One small step towards housing reform

by. Henry Meier

Yesterday the FHFA, which has oversight over Fannie Mae and Freddie Mac took another tentative step in what passes for housing reform in politically paralyzed Washington. It announced a Request for Comment on a proposal to begin offering a mortgage-backed security issued jointly by Fannie and Freddie Mac. This is both more important than you might think and less impressive than it sounds here is why.

Credit unions need a secondary market –somewhere they can sell their mortgages to. It makes their loans cheaper, it manages risk and it ultimately allows our smaller industry to provide more mortgages to our members. Since Fannie and Freddie imploded credit unions have had a huge stake in insuring that whatever mechanism replaces them provides a cost effectively venue to sell their mortgages. Some people argue that the government is too involved in the mortgage market and shouldn’t be in the business of buying selling and guaranteeing mortgages. Others concede that Fannie and Freddie need to be reined in but wouldn’t mind seeing most of the current system kept intact.

With Washington in the grips of political paralysis increasingly it appears that the advocates of more moderate reform may win by default.

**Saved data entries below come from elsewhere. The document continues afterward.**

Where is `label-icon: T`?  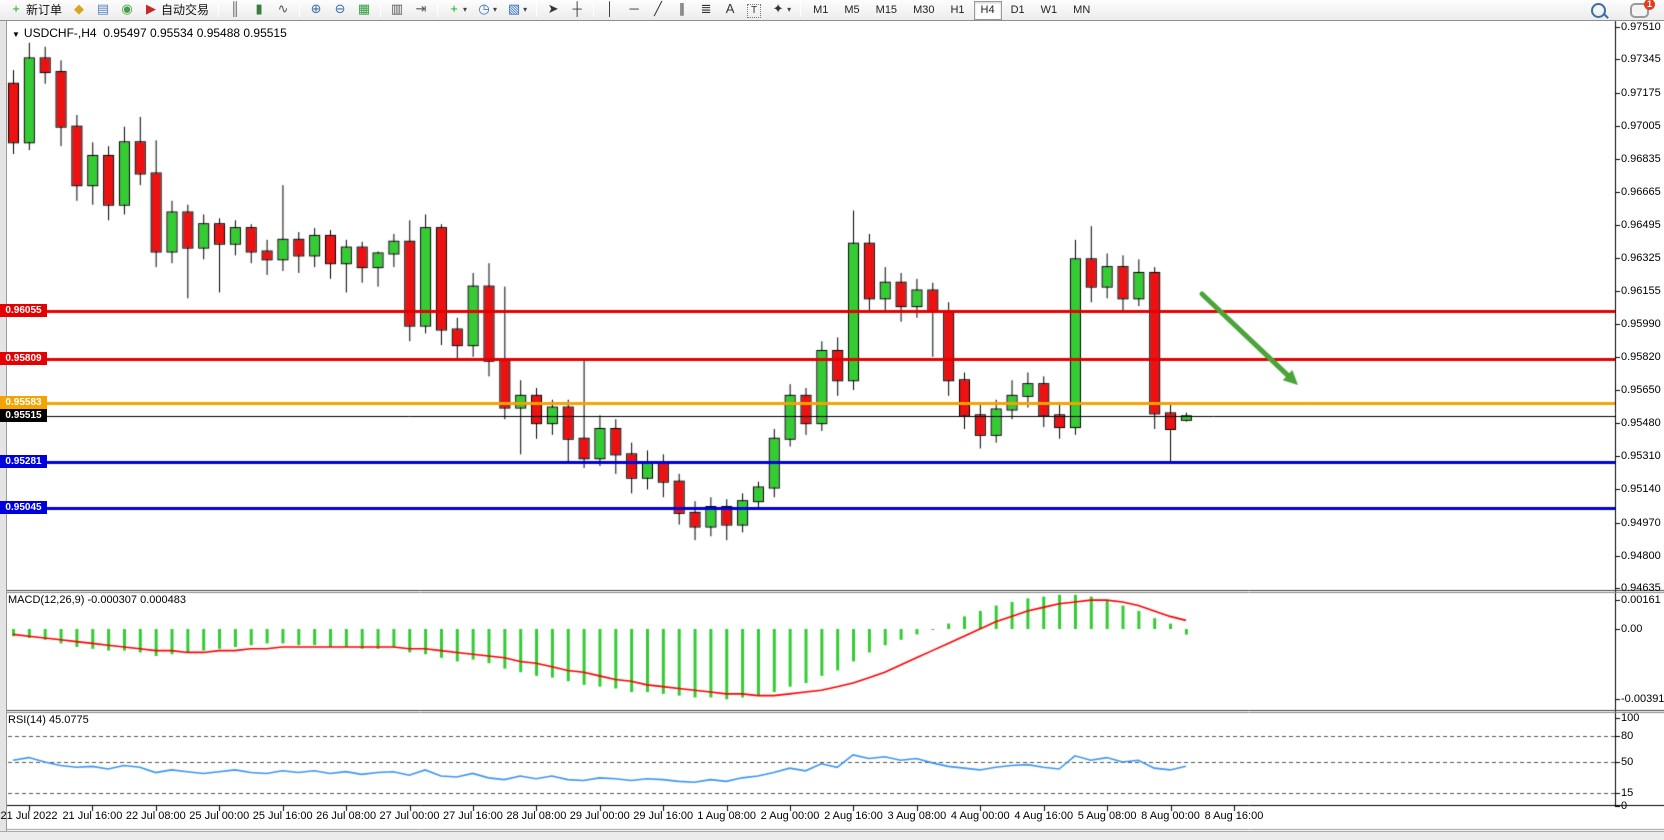 label-icon: T is located at coordinates (754, 11).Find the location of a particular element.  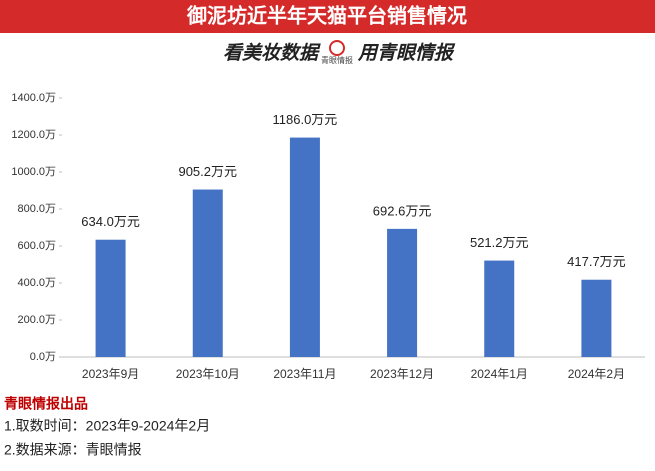

value-label: 692.6万元 is located at coordinates (402, 210).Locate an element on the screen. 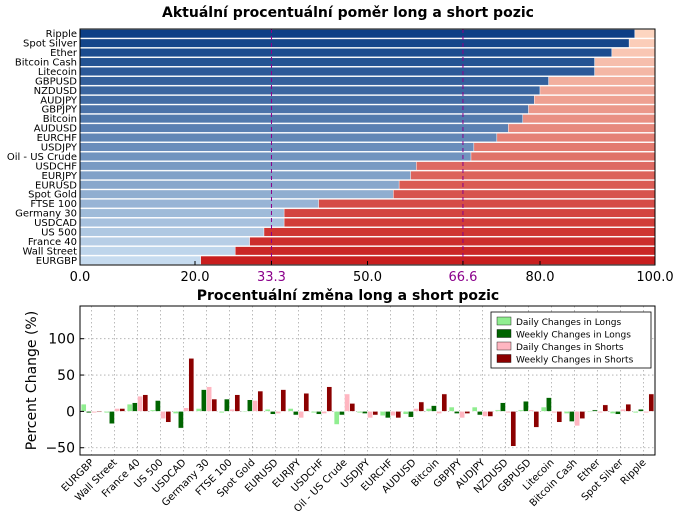  y-tick-label: 0 is located at coordinates (70, 412).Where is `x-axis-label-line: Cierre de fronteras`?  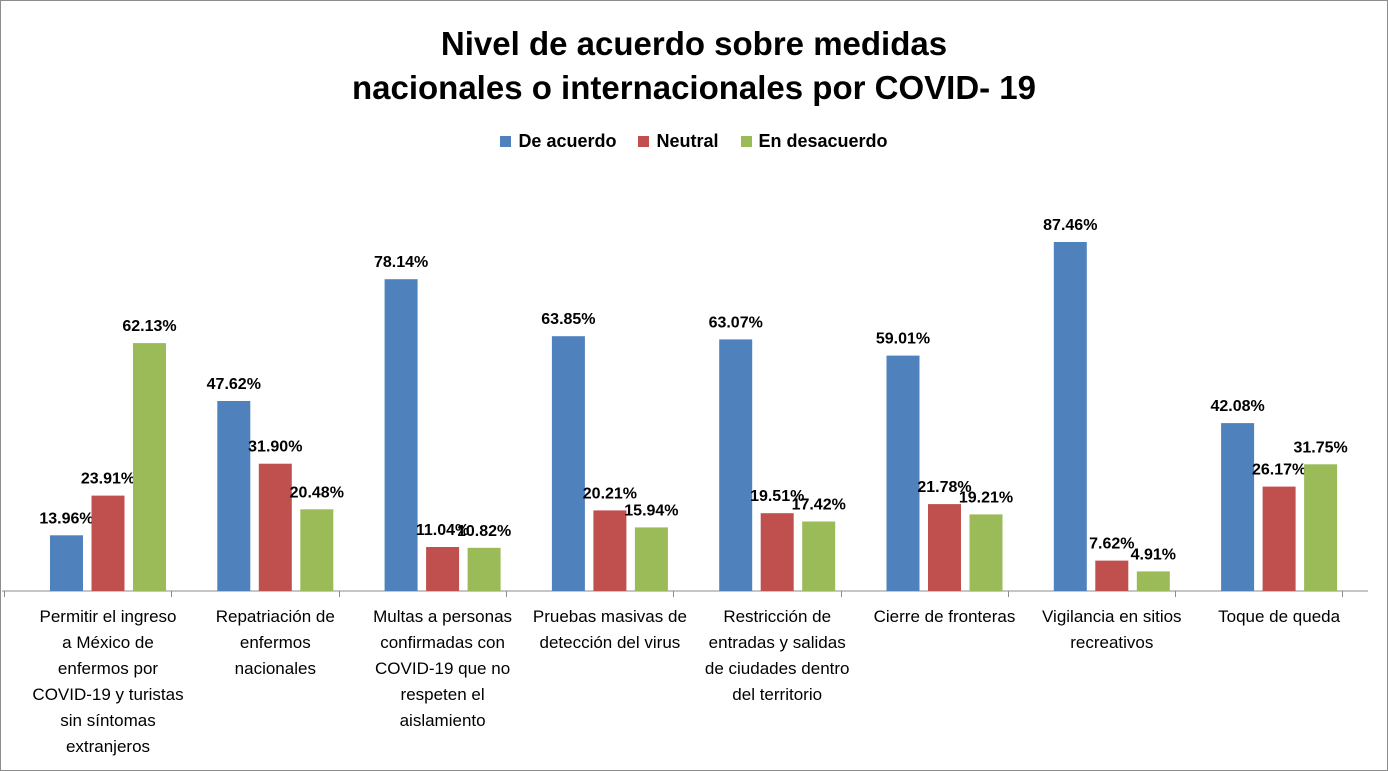
x-axis-label-line: Cierre de fronteras is located at coordinates (944, 616).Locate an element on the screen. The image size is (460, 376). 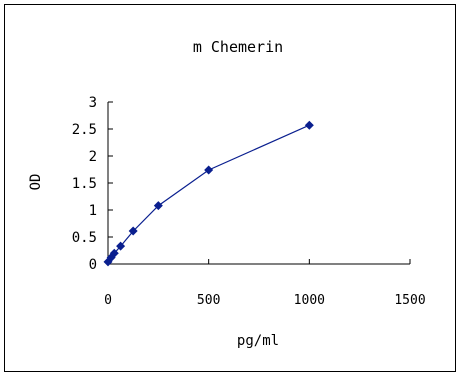
y-tick-label: 0.5 is located at coordinates (84, 238).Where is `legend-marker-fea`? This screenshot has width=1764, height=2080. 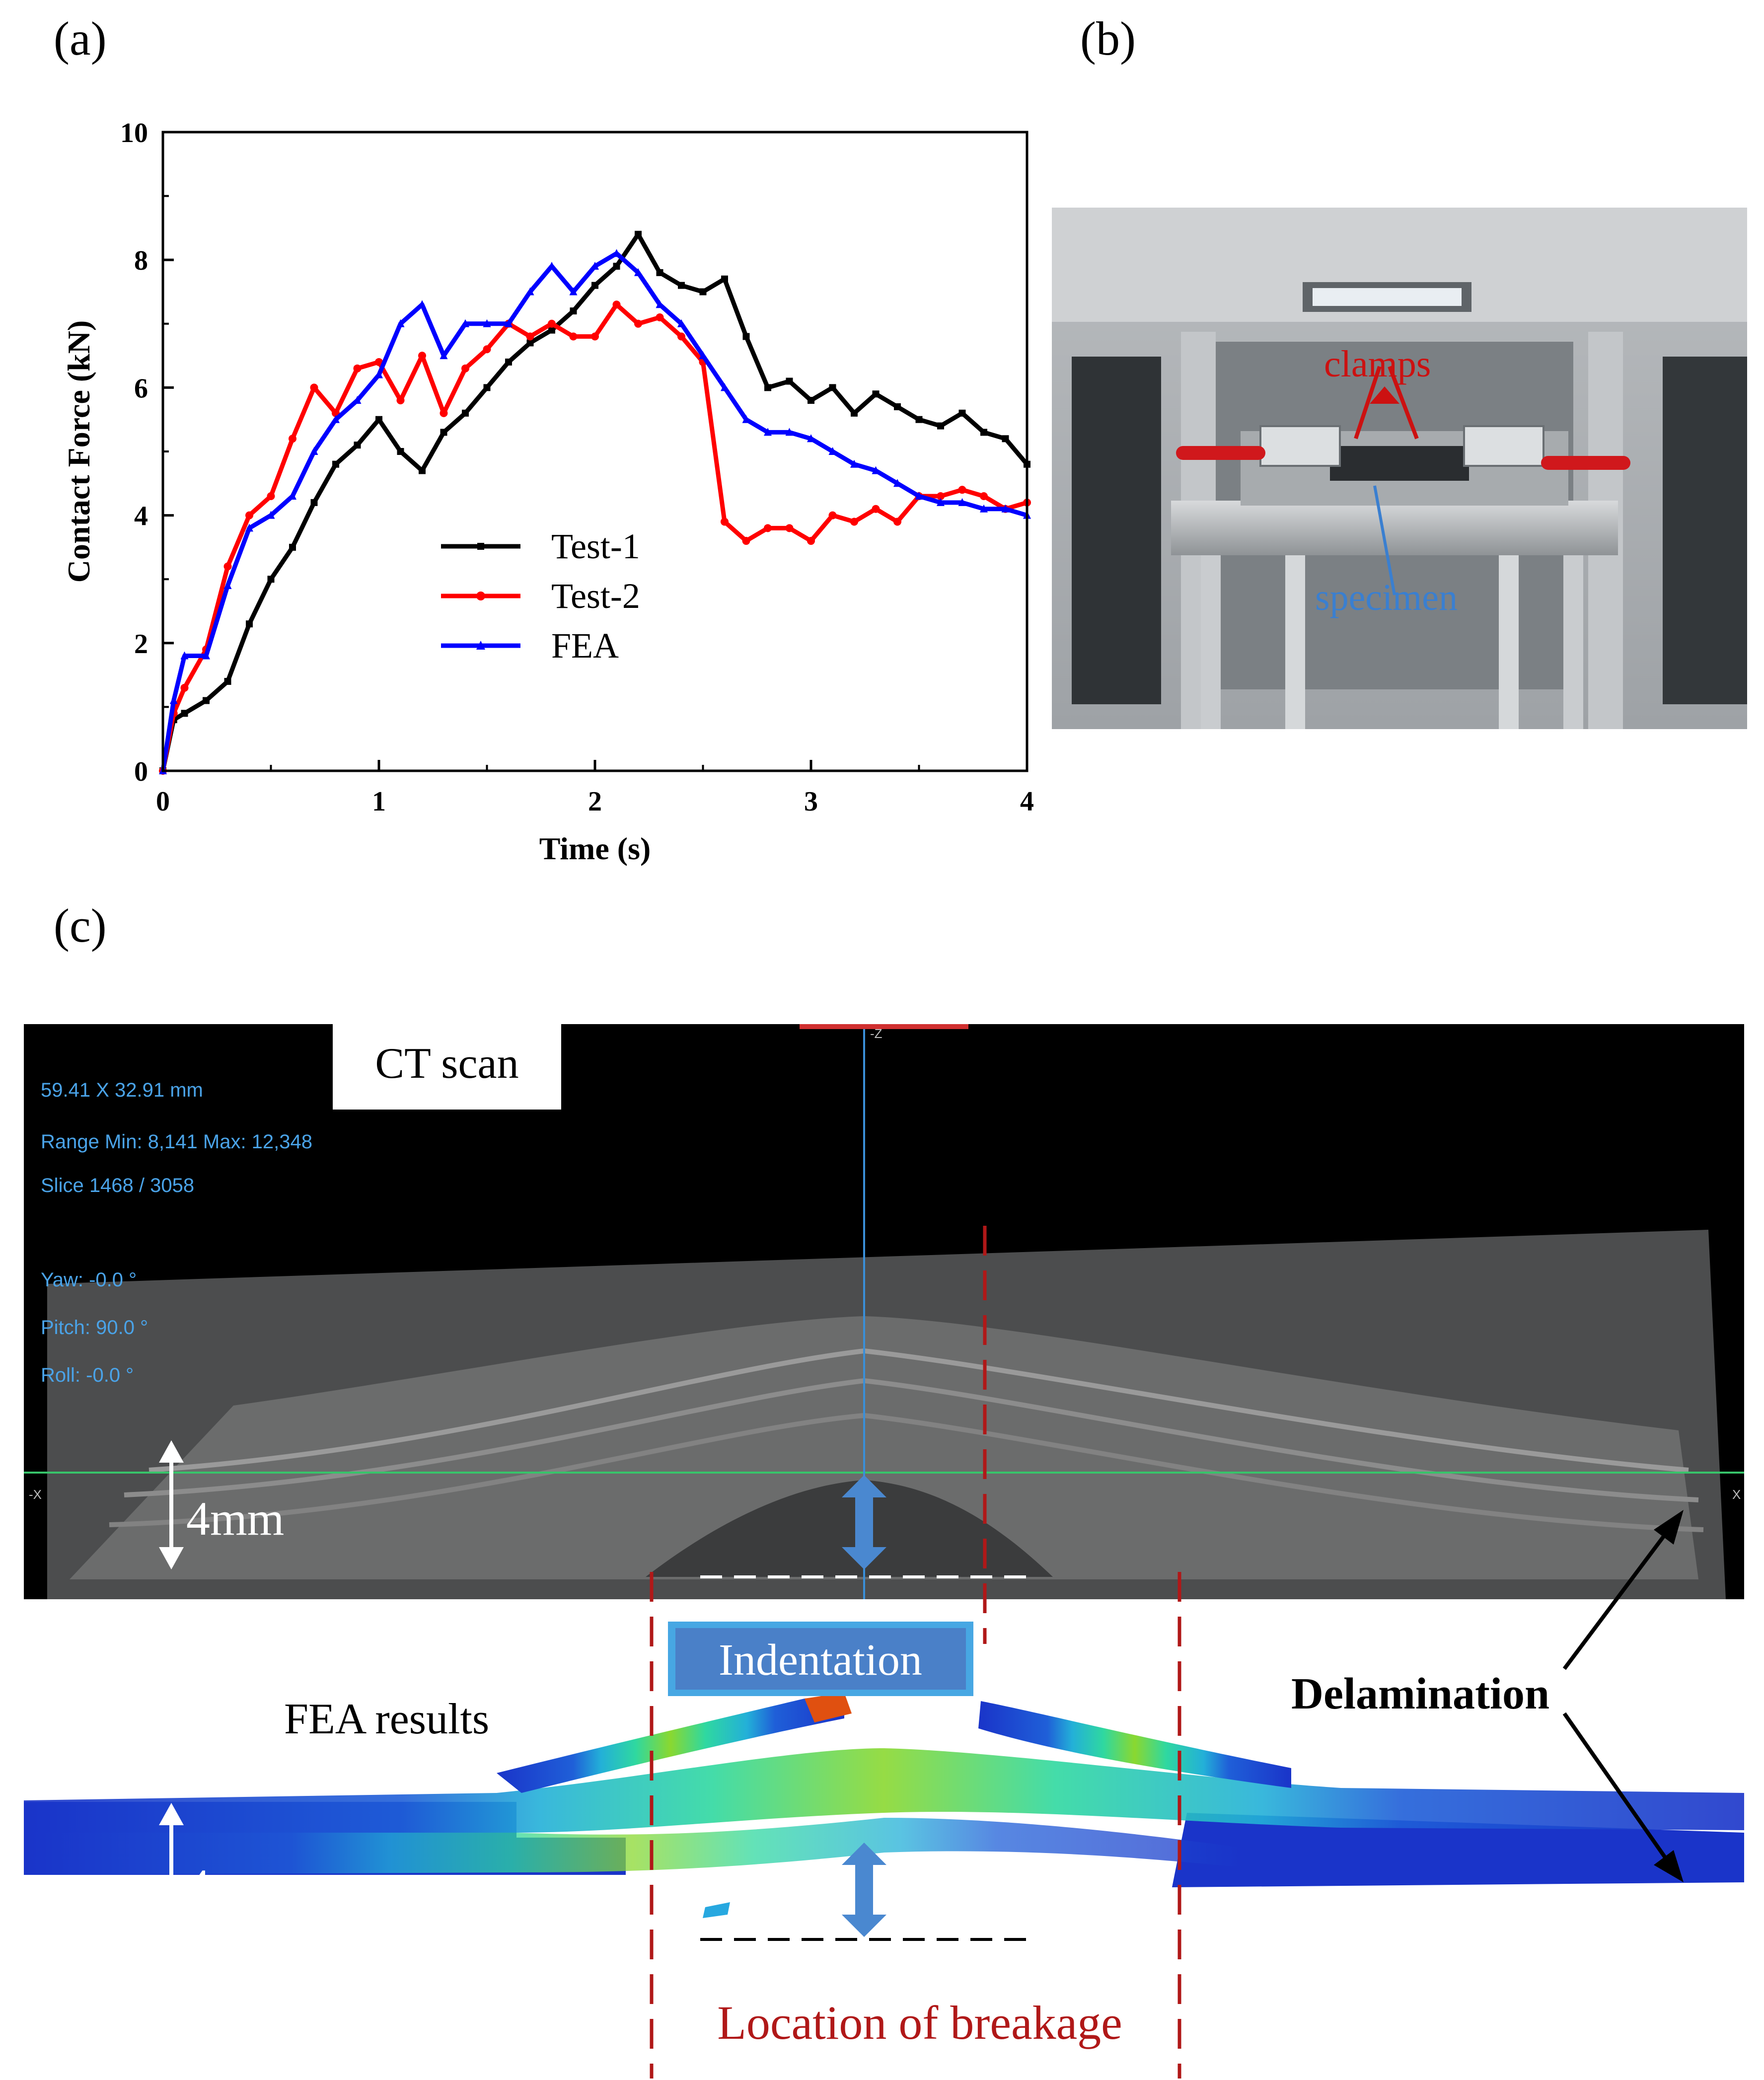
legend-marker-fea is located at coordinates (480, 646).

Fannie and Freddie are back making gobs of money buying your mortgages and packaging them into Mortgage backed securities and the Senate was unable to reach a consensus on housing reform legislation meaning that the only entity that can really bring about any changes is the FHFA which is the conservator of the GSEs.

Currently Fannie Mae and Freddie operate independently of each other. They buy mortgages, bundle them together and sell them (Freddie Mac technically sells participation certificates instead of securities but they work in much the same way as MBS’s). With yesterday’s announcement the FHFA is putting more meat on the bones of its plans to combine the operations of the two GSEs.